Streaming Model Cascades for Semantic SQL
In the realm of data management, the integration of semantic operators with SQL has become increasingly important. Modern data warehouses are leveraging large language models (LLMs) to enhance SQL capabilities. However, the per-row inference cost associated with these models can be prohibitively high, especially when dealing with large datasets. To mitigate these costs, a new approach called “model cascades” has been proposed, which involves routing most data rows through a fast proxy model while delegating uncertain cases to a more expensive oracle model.
The existing frameworks for model cascades, however, have limitations. They require global access to the dataset and typically optimize a single quality metric. This presents challenges in distributed systems where data is partitioned across independent workers. To address these issues, researchers have introduced two adaptive cascade algorithms aimed specifically at streaming, per-partition execution. This approach allows each worker to process its own partition independently without the need for inter-worker communication.
Introducing SUPG-IT and GAMCAL
The two algorithms presented are named SUPG-IT and GAMCAL. Here’s an overview of their key features:
- SUPG-IT: This algorithm extends the SUPG statistical framework to facilitate streaming execution. It utilizes iterative threshold refinement combined with joint precision-recall guarantees, allowing for effective processing of data in a distributed manner.

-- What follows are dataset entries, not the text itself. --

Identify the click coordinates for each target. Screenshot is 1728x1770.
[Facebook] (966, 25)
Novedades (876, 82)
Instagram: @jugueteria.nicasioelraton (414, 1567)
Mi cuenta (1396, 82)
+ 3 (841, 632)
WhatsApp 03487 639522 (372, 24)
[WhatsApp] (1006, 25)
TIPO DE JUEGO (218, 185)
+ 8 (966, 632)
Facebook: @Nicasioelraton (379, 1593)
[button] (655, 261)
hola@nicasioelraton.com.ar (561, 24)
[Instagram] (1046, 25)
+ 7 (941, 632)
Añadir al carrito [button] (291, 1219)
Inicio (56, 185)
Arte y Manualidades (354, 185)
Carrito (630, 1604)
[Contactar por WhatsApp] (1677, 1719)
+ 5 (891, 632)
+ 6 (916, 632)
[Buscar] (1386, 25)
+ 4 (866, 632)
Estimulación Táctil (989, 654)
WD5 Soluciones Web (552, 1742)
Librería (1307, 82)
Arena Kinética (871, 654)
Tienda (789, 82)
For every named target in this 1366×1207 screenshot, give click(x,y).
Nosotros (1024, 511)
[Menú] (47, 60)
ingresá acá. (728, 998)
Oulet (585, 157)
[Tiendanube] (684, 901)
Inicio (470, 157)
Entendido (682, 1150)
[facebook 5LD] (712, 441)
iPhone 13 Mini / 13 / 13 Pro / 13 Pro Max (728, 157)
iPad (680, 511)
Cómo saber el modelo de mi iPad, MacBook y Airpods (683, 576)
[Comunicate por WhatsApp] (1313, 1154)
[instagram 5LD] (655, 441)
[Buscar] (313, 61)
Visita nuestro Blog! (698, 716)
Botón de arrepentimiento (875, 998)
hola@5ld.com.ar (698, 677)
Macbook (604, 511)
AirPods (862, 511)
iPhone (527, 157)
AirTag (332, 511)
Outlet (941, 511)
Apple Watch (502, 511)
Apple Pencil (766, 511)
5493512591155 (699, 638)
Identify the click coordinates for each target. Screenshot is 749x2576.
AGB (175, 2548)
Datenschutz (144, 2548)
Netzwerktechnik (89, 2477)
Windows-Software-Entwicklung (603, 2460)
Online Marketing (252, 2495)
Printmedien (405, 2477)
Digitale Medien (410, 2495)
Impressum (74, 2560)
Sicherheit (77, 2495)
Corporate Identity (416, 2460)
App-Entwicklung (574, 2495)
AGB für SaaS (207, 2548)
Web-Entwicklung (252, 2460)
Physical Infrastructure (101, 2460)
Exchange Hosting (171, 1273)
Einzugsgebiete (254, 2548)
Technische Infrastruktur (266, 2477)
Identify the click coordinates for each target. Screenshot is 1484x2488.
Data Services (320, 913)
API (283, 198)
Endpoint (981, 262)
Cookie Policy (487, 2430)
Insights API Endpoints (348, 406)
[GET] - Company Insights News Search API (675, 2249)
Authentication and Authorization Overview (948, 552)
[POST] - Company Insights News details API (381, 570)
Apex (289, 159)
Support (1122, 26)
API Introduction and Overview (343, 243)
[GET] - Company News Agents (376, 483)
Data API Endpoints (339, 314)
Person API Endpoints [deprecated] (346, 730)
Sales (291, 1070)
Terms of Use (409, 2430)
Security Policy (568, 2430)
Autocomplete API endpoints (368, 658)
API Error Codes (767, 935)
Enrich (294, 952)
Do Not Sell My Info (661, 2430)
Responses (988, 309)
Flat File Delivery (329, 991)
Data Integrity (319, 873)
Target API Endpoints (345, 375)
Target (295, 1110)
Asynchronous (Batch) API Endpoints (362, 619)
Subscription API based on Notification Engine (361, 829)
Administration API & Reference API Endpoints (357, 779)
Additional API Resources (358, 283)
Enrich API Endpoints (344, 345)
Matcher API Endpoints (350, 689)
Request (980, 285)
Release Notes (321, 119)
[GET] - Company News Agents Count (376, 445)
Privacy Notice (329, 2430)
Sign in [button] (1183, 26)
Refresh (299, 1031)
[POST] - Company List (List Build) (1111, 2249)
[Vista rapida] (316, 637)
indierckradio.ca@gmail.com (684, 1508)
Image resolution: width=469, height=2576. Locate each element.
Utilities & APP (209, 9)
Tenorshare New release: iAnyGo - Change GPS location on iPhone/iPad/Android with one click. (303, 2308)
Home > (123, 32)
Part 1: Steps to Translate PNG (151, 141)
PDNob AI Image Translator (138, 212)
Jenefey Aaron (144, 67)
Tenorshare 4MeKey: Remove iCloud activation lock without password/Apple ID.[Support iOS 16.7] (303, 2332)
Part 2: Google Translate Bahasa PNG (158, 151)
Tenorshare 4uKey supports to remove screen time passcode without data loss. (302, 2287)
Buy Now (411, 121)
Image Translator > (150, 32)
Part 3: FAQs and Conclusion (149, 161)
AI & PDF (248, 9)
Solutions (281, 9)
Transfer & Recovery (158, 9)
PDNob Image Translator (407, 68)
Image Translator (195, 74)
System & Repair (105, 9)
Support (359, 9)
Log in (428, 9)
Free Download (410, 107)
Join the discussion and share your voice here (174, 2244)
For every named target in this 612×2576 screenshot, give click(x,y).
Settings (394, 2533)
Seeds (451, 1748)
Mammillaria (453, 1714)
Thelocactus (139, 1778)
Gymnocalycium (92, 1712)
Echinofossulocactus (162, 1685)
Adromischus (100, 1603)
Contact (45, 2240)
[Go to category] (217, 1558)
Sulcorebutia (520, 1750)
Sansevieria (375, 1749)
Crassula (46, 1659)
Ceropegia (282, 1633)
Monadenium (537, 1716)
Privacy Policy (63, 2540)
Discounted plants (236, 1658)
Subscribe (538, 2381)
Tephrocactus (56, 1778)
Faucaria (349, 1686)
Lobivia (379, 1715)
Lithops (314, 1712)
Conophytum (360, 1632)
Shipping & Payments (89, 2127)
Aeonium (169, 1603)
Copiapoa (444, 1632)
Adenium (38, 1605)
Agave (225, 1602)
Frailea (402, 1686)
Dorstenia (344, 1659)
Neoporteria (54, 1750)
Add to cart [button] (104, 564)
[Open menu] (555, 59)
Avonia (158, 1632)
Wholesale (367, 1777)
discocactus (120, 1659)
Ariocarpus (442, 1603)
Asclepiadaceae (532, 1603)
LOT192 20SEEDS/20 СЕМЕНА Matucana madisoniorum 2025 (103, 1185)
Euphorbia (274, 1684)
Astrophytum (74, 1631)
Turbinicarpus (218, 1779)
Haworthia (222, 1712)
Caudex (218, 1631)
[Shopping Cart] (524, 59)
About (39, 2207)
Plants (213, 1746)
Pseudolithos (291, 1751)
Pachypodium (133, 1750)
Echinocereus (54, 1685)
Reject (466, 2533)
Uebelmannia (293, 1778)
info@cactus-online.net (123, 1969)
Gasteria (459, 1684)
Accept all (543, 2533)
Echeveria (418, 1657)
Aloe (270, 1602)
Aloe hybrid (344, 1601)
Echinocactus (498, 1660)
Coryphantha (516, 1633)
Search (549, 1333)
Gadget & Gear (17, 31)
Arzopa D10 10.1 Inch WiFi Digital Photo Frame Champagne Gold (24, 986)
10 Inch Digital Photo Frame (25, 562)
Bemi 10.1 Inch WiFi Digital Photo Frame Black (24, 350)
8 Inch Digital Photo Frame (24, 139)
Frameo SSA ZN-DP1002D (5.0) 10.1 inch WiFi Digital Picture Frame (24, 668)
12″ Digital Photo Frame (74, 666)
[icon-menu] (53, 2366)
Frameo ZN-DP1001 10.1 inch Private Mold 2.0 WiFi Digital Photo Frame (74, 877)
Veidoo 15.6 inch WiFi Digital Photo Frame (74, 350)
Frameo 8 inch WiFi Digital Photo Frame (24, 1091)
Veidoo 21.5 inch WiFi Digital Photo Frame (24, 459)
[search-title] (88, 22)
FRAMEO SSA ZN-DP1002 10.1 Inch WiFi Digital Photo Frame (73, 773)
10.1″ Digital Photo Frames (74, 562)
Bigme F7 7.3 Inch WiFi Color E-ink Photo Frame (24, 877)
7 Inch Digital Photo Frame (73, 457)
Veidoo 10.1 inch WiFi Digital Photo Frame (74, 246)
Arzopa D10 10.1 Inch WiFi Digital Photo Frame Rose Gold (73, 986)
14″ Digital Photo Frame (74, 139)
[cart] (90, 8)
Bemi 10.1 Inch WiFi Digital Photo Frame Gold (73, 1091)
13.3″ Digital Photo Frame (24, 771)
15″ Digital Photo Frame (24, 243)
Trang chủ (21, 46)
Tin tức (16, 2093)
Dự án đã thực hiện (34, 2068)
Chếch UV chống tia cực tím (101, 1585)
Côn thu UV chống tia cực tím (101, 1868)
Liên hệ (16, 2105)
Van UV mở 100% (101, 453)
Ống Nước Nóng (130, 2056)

- GAMCAL: This innovative approach replaces the traditional user-specified quality targets with a learned calibration model. Specifically, a Generalized Additive Model (GAM) is employed to map proxy scores to calibrated probabilities with uncertainty quantification. This enables direct optimization of a cost-quality tradeoff through a single parameter, making it a versatile solution for various operational contexts.
Performance and Results
Experiments conducted on six distinct datasets within a production semantic SQL engine have demonstrated the efficacy of both algorithms. The findings indicate that both SUPG-IT and GAMCAL achieve an impressive F1 score greater than 0.95 across all datasets tested. Notably, GAMCAL exhibits superior performance in terms of F1 score per oracle call at cost-sensitive operating points. On the other hand, SUPG-IT is able to reach a higher overall quality ceiling, backed by formal guarantees regarding precision and recall.
Conclusion
The development of streaming model cascades represents a significant advancement in the field of semantic SQL and data processing. By allowing for distributed, independent execution of algorithms, both SUPG-IT and GAMCAL offer innovative solutions to the challenges posed by traditional frameworks. The ability to optimize for cost and quality simultaneously opens new avenues for efficiency in data management systems. As organizations continue to grapple with large datasets, these adaptive algorithms may prove essential in harnessing the full potential of semantic SQL.